[Stored items from a collection]
┄┄┄┄┄┄┄┄┄┄┄┄┄┄┄┄┄┄┄┄

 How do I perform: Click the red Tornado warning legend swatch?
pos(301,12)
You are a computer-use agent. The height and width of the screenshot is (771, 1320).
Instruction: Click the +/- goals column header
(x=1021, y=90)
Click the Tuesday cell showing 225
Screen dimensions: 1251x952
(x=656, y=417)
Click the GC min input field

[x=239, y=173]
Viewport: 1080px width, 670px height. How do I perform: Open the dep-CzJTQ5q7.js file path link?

┄┄┄┄┄┄┄┄┄┄┄┄┄┄┄┄┄┄┄┄

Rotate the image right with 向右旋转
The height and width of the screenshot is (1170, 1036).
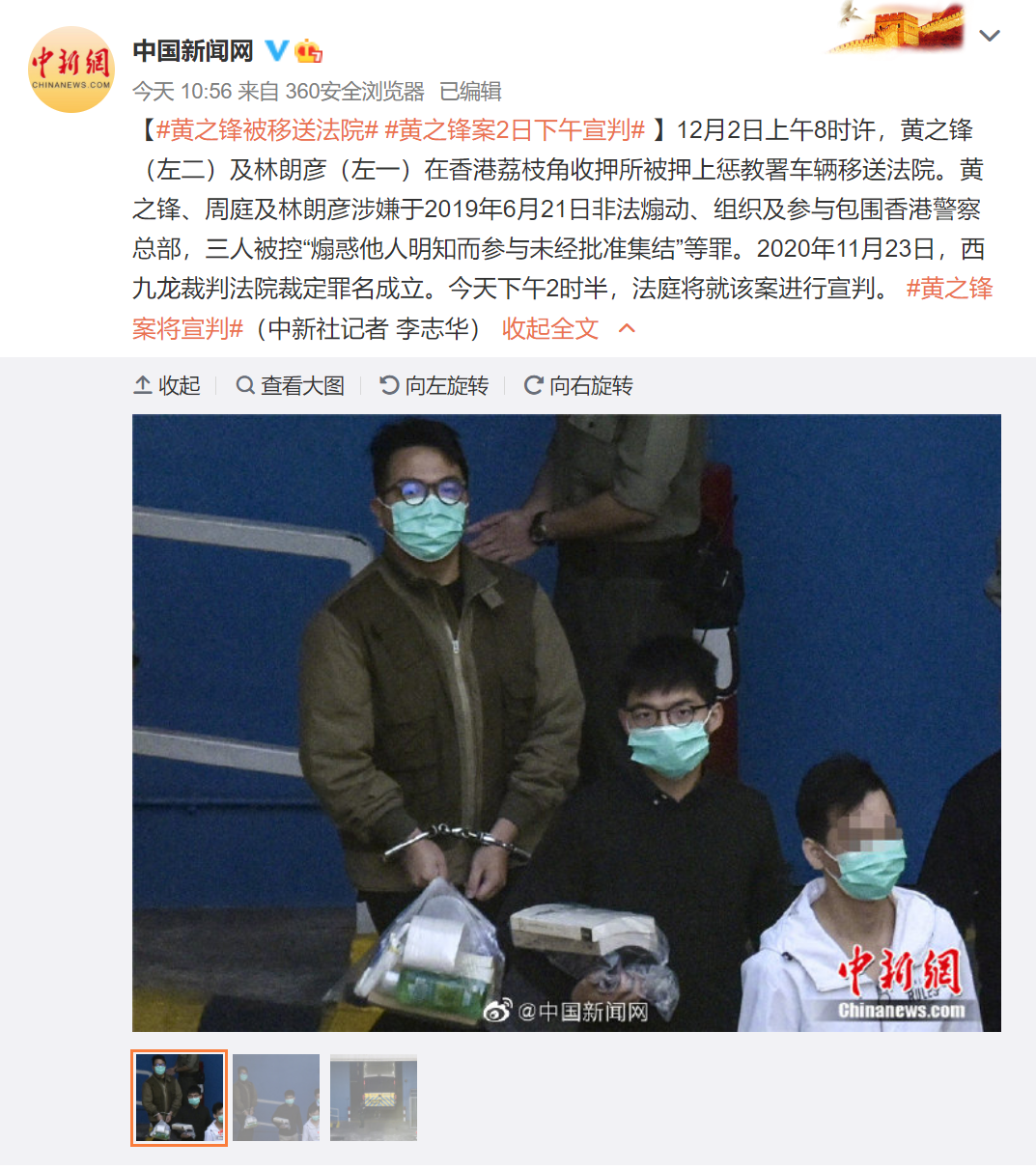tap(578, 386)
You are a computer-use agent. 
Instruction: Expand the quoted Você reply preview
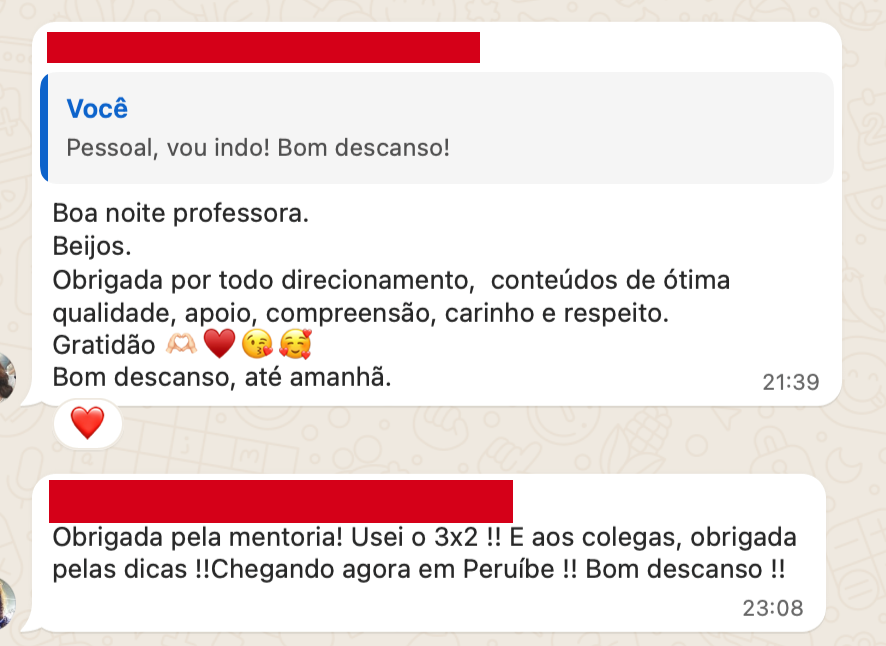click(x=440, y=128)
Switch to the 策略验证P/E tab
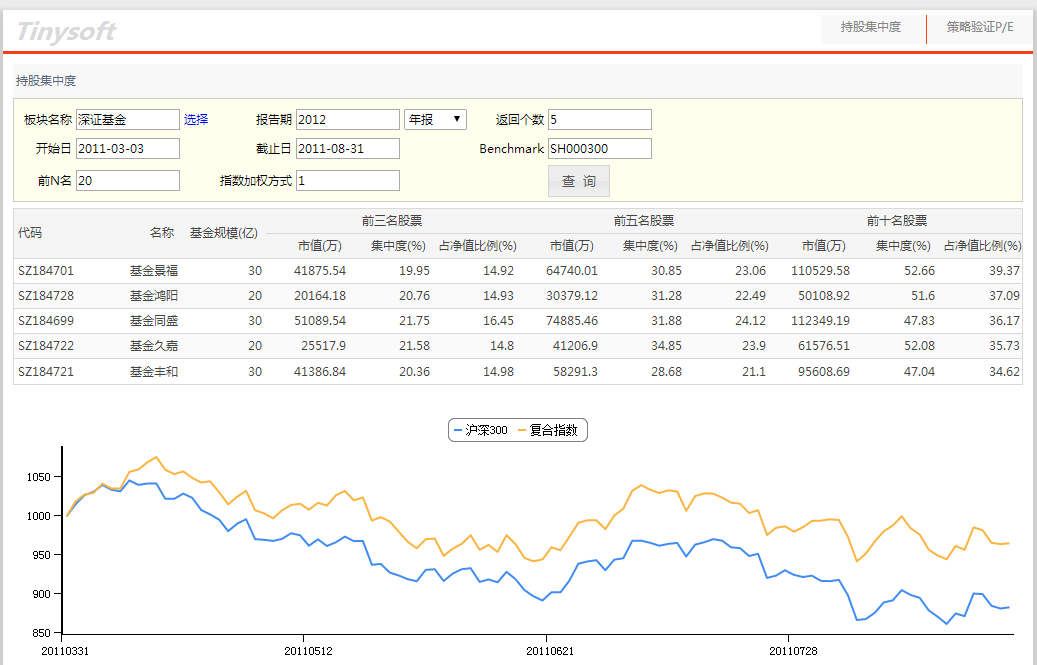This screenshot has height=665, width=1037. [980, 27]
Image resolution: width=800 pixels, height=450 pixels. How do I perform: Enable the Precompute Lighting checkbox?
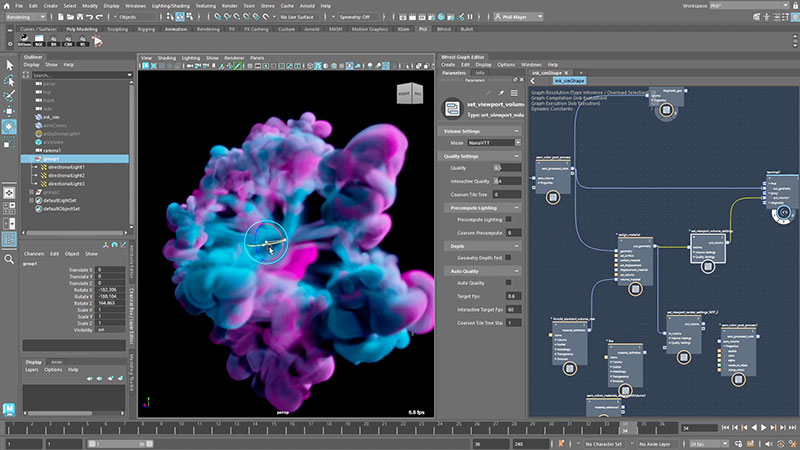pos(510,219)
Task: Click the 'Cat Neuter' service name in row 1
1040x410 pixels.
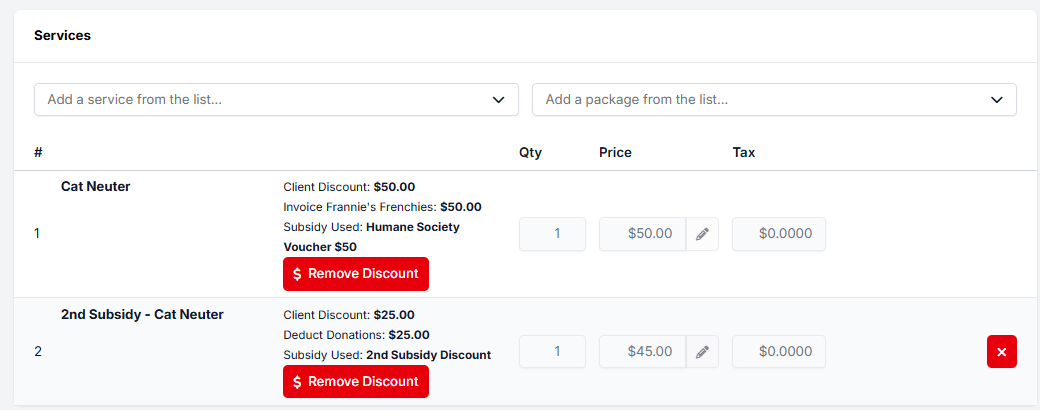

┄┄┄┄┄┄┄┄┄┄┄┄┄┄┄┄┄┄┄┄

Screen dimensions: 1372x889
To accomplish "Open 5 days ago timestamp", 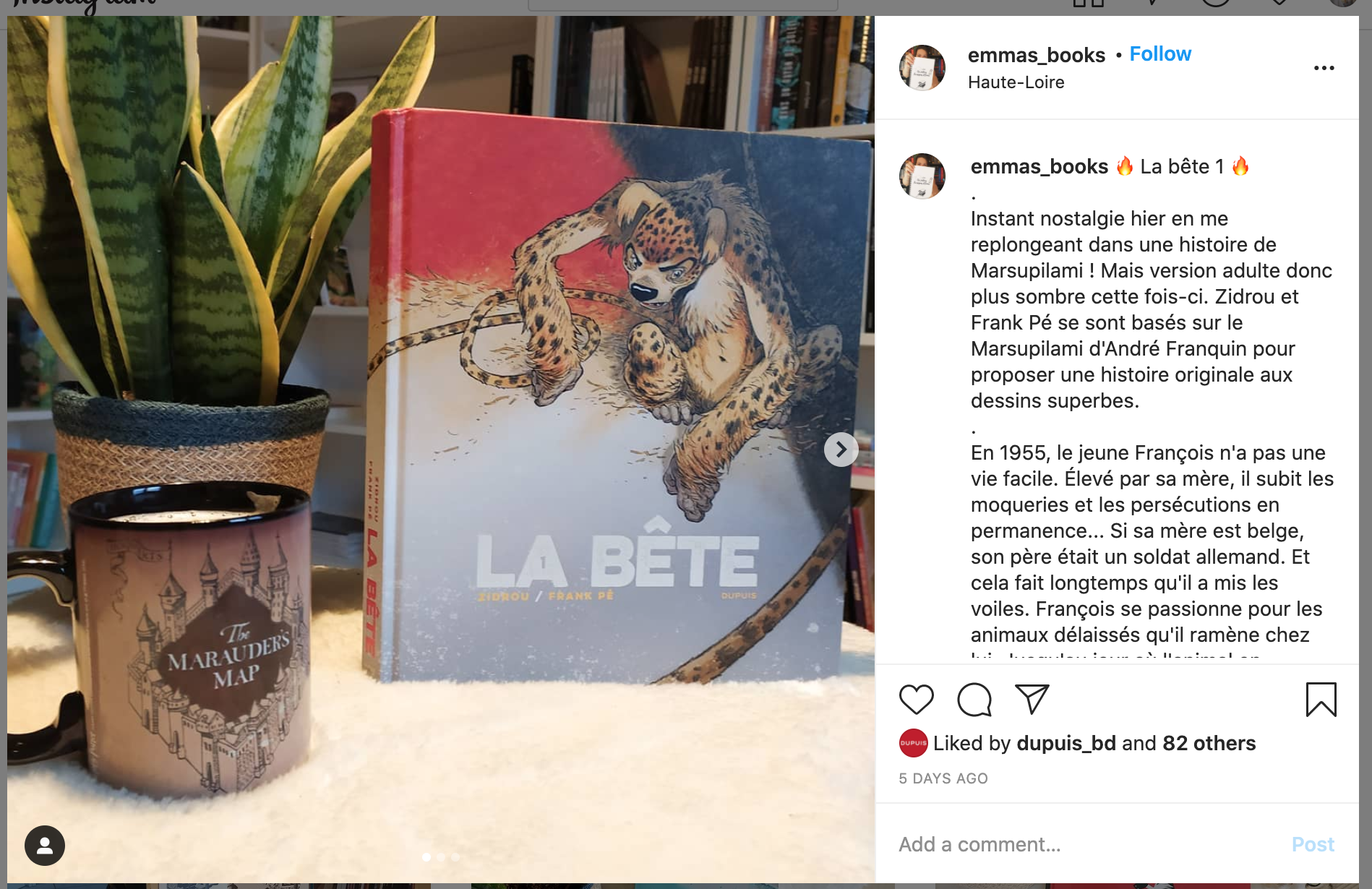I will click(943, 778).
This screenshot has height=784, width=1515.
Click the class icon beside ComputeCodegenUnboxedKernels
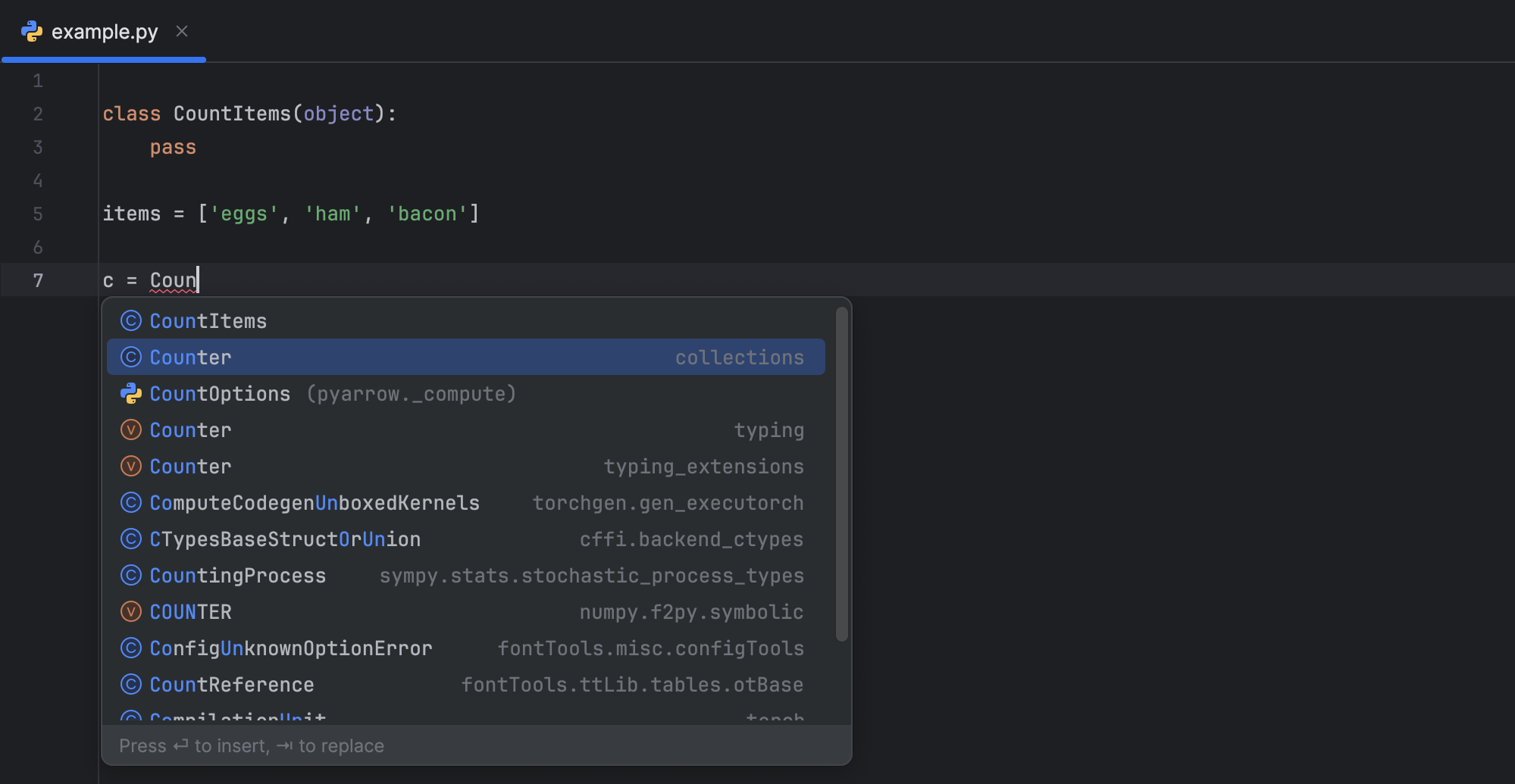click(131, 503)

┄┄┄┄┄┄┄┄┄┄┄┄┄┄┄┄┄┄┄┄

WHAT THE TASK REQUIRES. With the line that has "Task: Click the" as the first and the line that has "1040x410 pixels." as the last, repeat exactly that run of lines above and no more.

YOUR SOLUTION.
Task: Click the 'Cat Neuter' service name in row 1
1040x410 pixels.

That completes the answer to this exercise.